Secondo lei questo protagonismo delle STEM è in ascesa nel nostro Paese? «Certamente. Basti guardare, molto semplicemente, ai fondi PNRR per la ricerca e per l’istruzione in relazione alle politiche di inclusione sociale ed economica, di riduzione delle disuguaglianze e dei divari di genere: puntano tutte sulle materie scientifiche».

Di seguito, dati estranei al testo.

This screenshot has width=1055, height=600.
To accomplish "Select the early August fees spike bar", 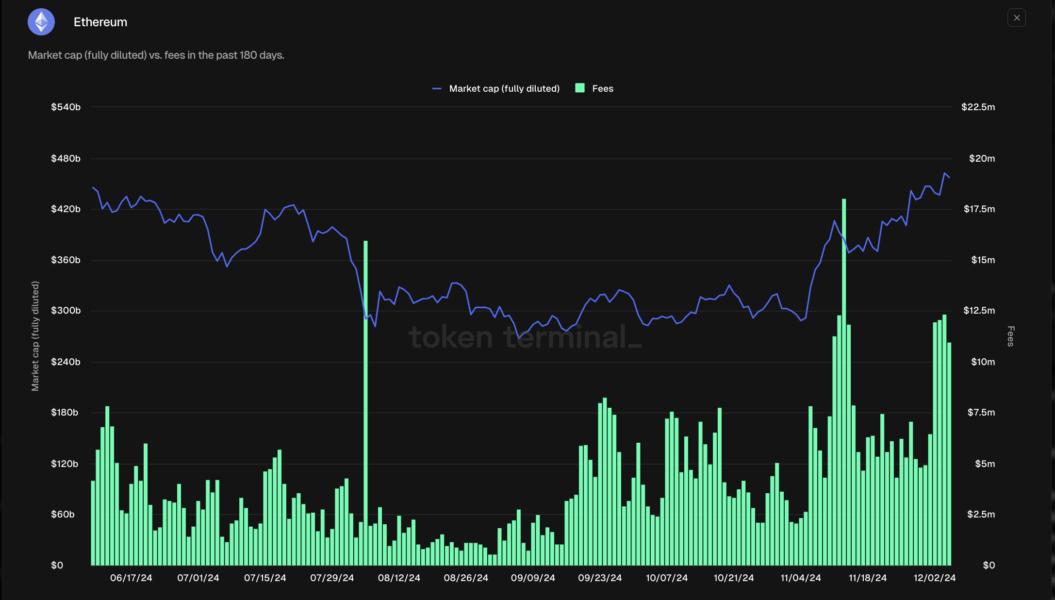I will [x=365, y=400].
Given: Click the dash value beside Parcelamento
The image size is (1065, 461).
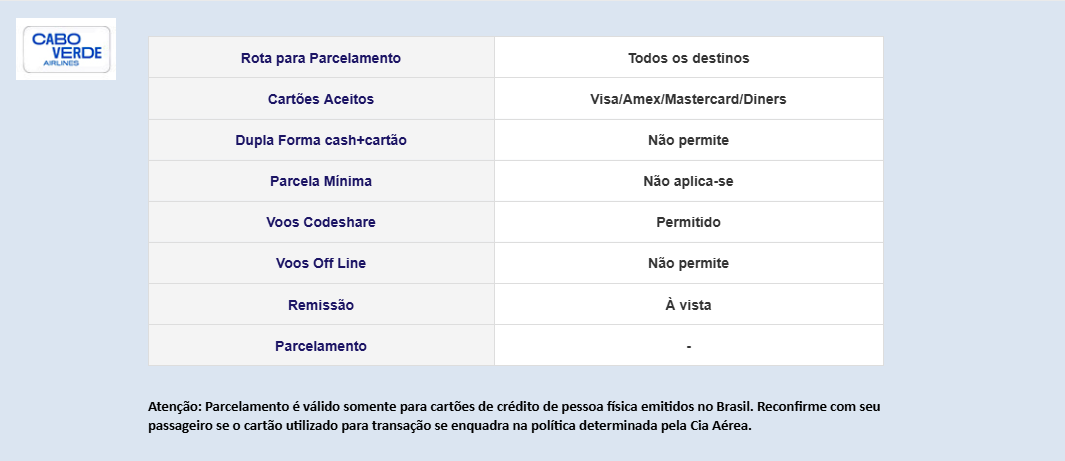Looking at the screenshot, I should coord(689,346).
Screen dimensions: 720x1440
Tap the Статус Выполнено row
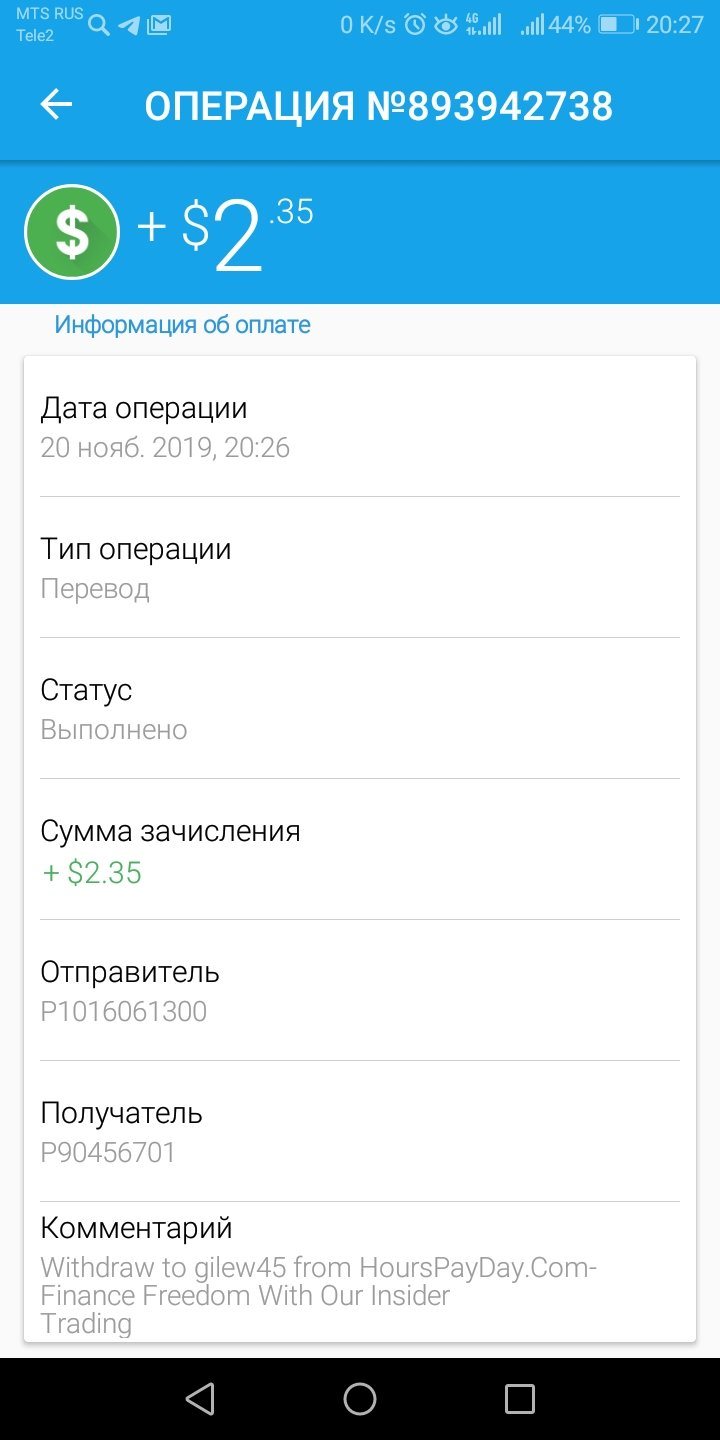[x=360, y=709]
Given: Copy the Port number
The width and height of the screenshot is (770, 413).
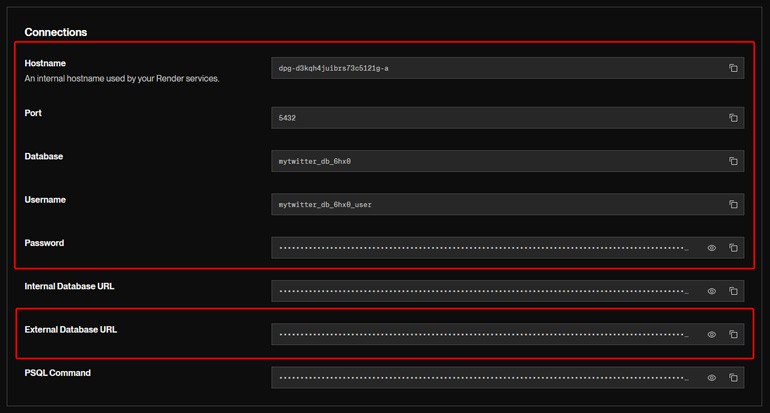Looking at the screenshot, I should pos(733,118).
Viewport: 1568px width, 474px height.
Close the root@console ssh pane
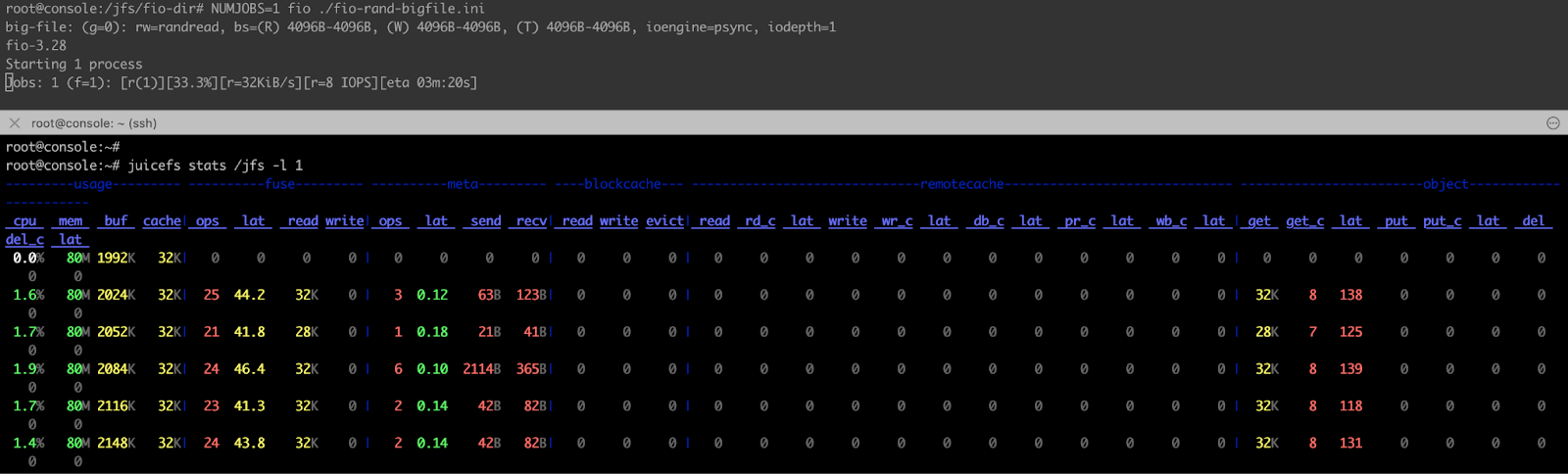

Lei coordina un percorso di formazione universitaria in “Macchine intelligenti e diritto”. Di cosa si tratta esattamente? «L’illuminata Direzione del Dipartimento di Giurisprudenza in cui insegno ha inteso offrire, ai giuristi di oggi, conoscenza diretta della materia che viene regolata e il cui diritto saranno chiamati ad applicare. Non si tratta di corsi pensati per ingegneri, ma proprio per giuristi: è importante comprendere la logica e il linguaggio delle macchine che il diritto oggi regola in modo da capire come applicarlo nella maniera più efficace. Negli ultimi dieci anni, l’Unione europea ha prodotto una cascata di norme in materia tecnologica. Queste norme sono comprensibili e applicabili solo se si conosce anche il funzionamento della tecnologia a cui si applicano, ecco perché la metà dei corsi che impartiamo è condotta da ingegneri, l’altra metà da giuristi. Un giurista deve necessariamente conoscere la realtà, deve essere calato nel mondo e, dato che la metà della nostra vita si esprime nella dimensione digitale, cerchiamo di spiegare questa realtà, sin dai primissimi anni, ai nostri studenti, tutti chiamati a frequentare obbligatoriamente questo tipo di percorso».

Quali competenze e quali figure professionali vengono offerte al mercato del lavoro? «Oggi sempre di più il mercato richiede agli studenti questo tipo di competenza. Mentre prima una conoscenza dell’informatica – che ormai sembra tanto un termine degli anni Settanta – era un accessorio della formazione del giurista, oggi molto spesso ci vengono chieste figure altamente specializzate. Al pari del penalista, del tributarista o del giurista d’impresa, sempre più frequentemente, grandi studi, soprattutto internazionali, aziende e pubbliche amministrazioni sono alla ricerca di profili specializzati nel diritto delle nuove tecnologie. Bisogna evidenziare come, se negli scorsi anni, non molto tempo fa, erano richieste competenze perlopiù sulla protezione dei dati e cybersicurezza – che comunque coprono una parte relativa al rischio delle imprese e, quindi, vengono percepite soltanto come un costo – oggi, pensando all’esplosione dell’intelligenza artificiale, la tecnologia e la sicurezza tecnologica diventano un investimento redditizio per le aziende. Così il giurista diviene fondamentale per accompagnare l’azienda nello sviluppo e nella crescita grazie alle nuove tecnologie. Inoltre, anche le figure professionali più tradizionali, nello svolgimento dell’attività forense, non possono prescindere, oggigiorno, da una conoscenza di base non solo dell’utilizzo delle nuove tecnologie, ma anche del diritto che si applica ad esse, posto non vi è ramo del diritto su cui non impattino queste vicende».